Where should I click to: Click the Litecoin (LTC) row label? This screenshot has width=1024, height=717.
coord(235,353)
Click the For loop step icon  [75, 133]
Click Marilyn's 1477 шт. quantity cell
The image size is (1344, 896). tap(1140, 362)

· · · · ·

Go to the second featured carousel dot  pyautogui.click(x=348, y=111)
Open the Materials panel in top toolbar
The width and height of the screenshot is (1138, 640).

· · · · ·

What needs to be done:
Please render the lines between the one holding "Click the For" and the one holding "The image size is (1344, 896). tap(1140, 362)", inclusive, as a numbered list, leaving out any blank lines.

Output below:
1. Click the For loop step icon  [75, 133]
2. Click Marilyn's 1477 шт. quantity cell
3. The image size is (1344, 896). tap(1140, 362)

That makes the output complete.